Provided data:
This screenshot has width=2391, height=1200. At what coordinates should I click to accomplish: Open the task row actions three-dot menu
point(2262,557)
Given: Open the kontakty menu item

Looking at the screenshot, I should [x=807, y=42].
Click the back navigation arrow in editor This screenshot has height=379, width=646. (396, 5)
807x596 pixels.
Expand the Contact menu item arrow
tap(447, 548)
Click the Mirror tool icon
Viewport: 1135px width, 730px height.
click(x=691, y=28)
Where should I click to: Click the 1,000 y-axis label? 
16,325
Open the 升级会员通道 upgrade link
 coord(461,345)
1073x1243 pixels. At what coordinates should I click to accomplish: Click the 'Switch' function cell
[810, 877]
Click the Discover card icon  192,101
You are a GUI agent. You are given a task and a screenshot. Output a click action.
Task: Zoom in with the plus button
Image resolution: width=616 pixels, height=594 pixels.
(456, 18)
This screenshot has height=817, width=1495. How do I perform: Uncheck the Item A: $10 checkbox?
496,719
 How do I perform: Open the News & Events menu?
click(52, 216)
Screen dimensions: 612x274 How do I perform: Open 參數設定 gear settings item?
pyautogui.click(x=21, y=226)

What you need to do: Output exactly the lines from the one holding "Screen dimensions: 612x274" to the end of the material above, with both ends included.

Solution for this exercise:
Screen dimensions: 612x274 How do I perform: Open 參數設定 gear settings item?
pyautogui.click(x=21, y=226)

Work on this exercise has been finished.